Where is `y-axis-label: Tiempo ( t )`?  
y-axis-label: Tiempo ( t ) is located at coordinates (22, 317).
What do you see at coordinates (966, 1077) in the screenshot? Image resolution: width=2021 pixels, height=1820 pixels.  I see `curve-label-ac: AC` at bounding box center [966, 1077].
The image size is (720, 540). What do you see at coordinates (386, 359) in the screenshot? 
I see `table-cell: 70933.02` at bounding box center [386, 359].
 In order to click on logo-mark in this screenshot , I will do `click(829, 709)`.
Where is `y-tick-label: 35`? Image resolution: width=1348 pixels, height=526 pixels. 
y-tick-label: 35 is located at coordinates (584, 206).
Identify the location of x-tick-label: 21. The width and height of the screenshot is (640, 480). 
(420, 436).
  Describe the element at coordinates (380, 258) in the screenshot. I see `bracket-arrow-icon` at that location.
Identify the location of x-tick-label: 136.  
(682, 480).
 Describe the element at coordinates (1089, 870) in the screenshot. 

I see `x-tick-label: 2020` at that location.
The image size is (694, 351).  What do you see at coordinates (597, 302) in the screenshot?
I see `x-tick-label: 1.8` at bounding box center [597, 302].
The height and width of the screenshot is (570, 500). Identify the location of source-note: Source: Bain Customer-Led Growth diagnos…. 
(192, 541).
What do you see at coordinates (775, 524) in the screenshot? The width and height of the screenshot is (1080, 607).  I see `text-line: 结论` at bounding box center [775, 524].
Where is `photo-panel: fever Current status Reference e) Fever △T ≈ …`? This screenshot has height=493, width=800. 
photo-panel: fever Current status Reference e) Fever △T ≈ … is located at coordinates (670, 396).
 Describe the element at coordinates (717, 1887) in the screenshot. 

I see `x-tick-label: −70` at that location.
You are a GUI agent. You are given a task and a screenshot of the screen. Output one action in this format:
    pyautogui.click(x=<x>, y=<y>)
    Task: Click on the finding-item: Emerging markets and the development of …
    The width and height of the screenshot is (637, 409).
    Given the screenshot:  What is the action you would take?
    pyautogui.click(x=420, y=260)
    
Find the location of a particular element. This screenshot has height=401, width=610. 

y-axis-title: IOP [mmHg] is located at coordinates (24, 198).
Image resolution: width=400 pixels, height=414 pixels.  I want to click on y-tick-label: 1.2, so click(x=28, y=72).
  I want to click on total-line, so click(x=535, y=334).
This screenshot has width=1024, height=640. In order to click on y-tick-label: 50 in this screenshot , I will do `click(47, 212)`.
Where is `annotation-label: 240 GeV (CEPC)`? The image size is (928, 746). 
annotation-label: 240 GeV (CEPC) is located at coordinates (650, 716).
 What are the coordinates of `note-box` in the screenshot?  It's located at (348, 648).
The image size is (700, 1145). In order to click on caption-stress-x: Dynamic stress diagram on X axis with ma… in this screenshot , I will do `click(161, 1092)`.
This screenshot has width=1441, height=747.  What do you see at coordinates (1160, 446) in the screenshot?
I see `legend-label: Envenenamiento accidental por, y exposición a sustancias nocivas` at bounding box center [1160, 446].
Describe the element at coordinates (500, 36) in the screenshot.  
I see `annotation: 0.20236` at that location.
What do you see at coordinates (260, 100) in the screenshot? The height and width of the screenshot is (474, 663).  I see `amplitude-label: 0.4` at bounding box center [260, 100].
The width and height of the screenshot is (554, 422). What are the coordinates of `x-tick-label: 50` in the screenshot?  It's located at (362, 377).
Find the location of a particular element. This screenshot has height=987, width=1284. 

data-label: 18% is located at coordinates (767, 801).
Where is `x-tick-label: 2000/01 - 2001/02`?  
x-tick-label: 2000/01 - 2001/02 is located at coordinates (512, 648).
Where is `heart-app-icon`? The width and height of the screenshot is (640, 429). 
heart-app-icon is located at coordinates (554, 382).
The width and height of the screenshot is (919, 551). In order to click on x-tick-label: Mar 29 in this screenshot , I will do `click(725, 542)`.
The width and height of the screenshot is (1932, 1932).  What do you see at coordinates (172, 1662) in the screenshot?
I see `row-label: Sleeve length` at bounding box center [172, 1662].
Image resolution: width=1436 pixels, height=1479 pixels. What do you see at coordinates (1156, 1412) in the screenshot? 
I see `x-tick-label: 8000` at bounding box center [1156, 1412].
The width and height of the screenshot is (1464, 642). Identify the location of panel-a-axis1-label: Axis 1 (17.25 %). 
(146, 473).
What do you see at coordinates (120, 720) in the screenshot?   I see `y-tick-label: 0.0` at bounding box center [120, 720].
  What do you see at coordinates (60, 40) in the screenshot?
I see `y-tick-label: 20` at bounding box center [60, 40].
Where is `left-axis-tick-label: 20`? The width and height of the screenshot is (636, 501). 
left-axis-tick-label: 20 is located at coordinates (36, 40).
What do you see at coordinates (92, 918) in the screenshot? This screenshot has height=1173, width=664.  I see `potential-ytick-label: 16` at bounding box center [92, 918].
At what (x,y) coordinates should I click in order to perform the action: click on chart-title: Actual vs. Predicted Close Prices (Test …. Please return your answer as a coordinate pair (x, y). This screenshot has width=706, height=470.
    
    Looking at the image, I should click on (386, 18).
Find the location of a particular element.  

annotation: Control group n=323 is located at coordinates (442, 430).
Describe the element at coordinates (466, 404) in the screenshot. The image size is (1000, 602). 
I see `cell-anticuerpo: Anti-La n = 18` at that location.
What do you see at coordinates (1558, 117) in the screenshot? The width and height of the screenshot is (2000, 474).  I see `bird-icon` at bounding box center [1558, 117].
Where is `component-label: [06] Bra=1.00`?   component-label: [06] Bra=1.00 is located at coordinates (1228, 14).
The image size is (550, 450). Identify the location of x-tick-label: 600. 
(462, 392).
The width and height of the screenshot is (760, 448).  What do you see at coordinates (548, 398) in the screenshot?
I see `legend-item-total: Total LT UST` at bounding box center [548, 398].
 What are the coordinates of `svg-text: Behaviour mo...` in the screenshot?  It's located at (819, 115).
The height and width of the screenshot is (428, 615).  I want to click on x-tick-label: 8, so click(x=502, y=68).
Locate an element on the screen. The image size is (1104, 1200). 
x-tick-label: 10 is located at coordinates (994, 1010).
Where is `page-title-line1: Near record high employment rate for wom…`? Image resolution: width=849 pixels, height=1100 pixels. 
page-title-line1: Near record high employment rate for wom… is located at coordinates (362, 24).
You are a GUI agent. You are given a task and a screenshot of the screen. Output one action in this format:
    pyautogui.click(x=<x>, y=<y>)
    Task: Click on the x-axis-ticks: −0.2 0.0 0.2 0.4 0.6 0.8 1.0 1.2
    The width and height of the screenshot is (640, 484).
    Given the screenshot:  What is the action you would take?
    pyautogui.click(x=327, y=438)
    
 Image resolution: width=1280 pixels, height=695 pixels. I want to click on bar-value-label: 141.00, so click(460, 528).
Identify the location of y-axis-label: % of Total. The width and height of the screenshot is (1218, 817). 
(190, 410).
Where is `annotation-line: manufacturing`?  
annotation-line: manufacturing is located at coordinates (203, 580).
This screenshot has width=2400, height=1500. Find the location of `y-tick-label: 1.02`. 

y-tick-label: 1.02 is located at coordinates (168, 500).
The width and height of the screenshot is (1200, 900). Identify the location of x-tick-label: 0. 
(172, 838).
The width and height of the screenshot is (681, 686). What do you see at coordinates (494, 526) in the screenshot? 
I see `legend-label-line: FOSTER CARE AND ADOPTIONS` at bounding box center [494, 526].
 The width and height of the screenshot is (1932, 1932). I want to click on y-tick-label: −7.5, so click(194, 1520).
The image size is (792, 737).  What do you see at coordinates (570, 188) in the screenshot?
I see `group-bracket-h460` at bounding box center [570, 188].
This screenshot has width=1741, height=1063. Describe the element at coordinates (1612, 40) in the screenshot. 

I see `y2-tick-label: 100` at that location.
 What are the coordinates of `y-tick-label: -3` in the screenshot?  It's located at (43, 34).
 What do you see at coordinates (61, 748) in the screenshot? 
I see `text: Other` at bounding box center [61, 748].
# # #
### TASK DIRECTIONS
Could you render the lines above, from the very first one through the line that contains "(192, 541)." (that line included), as a JSON list of strings with one string per line and blank lines omitted?

### RESULT FOR THIS TASK
[
  "Where is `y-axis-label: Tiempo ( t )`?  ",
  "y-axis-label: Tiempo ( t ) is located at coordinates (22, 317).",
  "What do you see at coordinates (966, 1077) in the screenshot? Image resolution: width=2021 pixels, height=1820 pixels.  I see `curve-label-ac: AC` at bounding box center [966, 1077].",
  "The image size is (720, 540). What do you see at coordinates (386, 359) in the screenshot? ",
  "I see `table-cell: 70933.02` at bounding box center [386, 359].",
  " In order to click on logo-mark in this screenshot , I will do `click(829, 709)`.",
  "Where is `y-tick-label: 35`? Image resolution: width=1348 pixels, height=526 pixels. ",
  "y-tick-label: 35 is located at coordinates (584, 206).",
  "Identify the location of x-tick-label: 21. The width and height of the screenshot is (640, 480). ",
  "(420, 436).",
  "  Describe the element at coordinates (380, 258) in the screenshot. I see `bracket-arrow-icon` at that location.",
  "Identify the location of x-tick-label: 136.  ",
  "(682, 480).",
  " Describe the element at coordinates (1089, 870) in the screenshot. ",
  "I see `x-tick-label: 2020` at that location.",
  "The image size is (694, 351).  What do you see at coordinates (597, 302) in the screenshot?",
  "I see `x-tick-label: 1.8` at bounding box center [597, 302].",
  "The height and width of the screenshot is (570, 500). Identify the location of source-note: Source: Bain Customer-Led Growth diagnos…. ",
  "(192, 541)."
]